The context can also be instantiated as any regular Python class, ie. to load only the default input data path, that we will user later.

In [2]:
# the context also makes the input path available, if camelsp was install locally
BASE = Bundesland('Sachsen').input_path
BASE

'/home/camel/camelsp/input_data/Q_and_W/SN_Sachsen'

## Parse data

We do not have a Metadata file, but one Excel file for each station. Thus we need to parse each metadata individually and collect.

In [8]:
files = sorted(glob(os.path.join(BASE, '*.xlsx')))
print(f"Found {len(files)} files.")

Found 282 files.


Test for the first file:

In [9]:
with warnings.catch_warnings():
    df = pd.read_excel(files[32], skiprows=2, decimal=',')
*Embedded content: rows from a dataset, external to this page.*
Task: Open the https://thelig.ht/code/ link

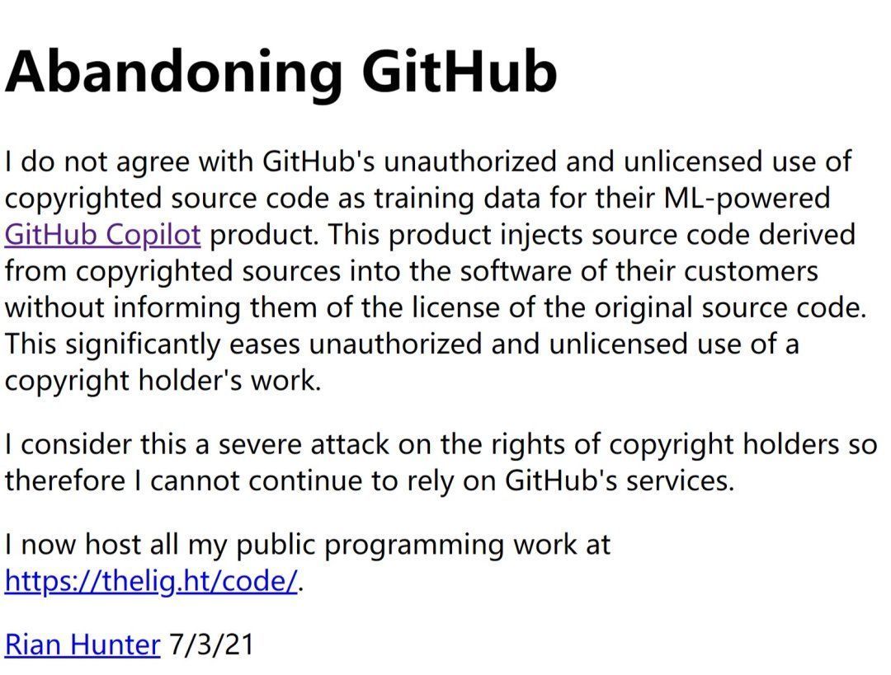Action: point(151,581)
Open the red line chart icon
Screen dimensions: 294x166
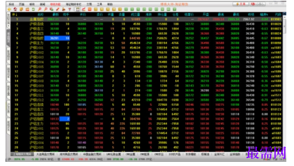tap(84, 9)
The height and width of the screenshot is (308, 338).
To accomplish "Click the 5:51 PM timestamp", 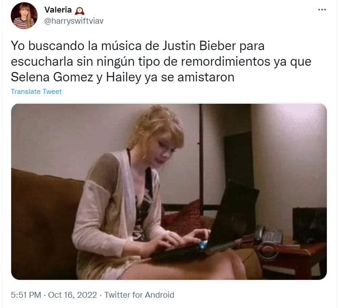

print(f"Pegelkennziffer: {df.Pegelkennziffer.unique()}")
print(f"Pegelname:       {df.Pegelname.unique()}")
print(f"Gewaesser:       {df.Gewaesser.unique()}")
print(f"Beeinflussung:   {df.Beeinflussung.unique()}")
print(f"Datum type:      {df.Datum.dtype}")

df

  warn("Workbook contains no default style, apply openpyxl's default")


Pegelkennziffer: [567310]
Pegelname:       ['Böhrigen']
Gewaesser:       ['Striegis']
Beeinflussung:   ['b' nan 'R' 'D' 'G, R' 'G, R, T' 'R, T' 'R, b' 'D, G']
Datum type:      datetime64[ns]


Unnamed: 0,Pegelkennziffer,Pegelname,Gewaesser,Datum,Wasserstand (W) cm,Durchfluss (Q) m³/s,Beeinflussung
0,567310,Böhrigen,Striegis,2004-11-01,62,,b
1,567310,Böhrigen,Striegis,2004-11-02,65,,b
2,567310,Böhrigen,Striegis,2004-11-03,70,,b
3,567310,Böhrigen,Striegis,2004-11-04,55,,b
4,567310,Böhrigen,Striegis,2004-11-05,43,,b
...,...,...,...,...,...,...,...
5900,567310,Böhrigen,Striegis,2020-12-27,55,0.954,
5901,567310,Böhrigen,Striegis,2020-12-28,54,0.894,
5902,567310,Böhrigen,Striegis,2020-12-29,53,0.824,
5903,567310,Böhrigen,Striegis,2020-12-30,52,0.735,


One question, what does Beeinflussung actually mean here? Ignoring it for now.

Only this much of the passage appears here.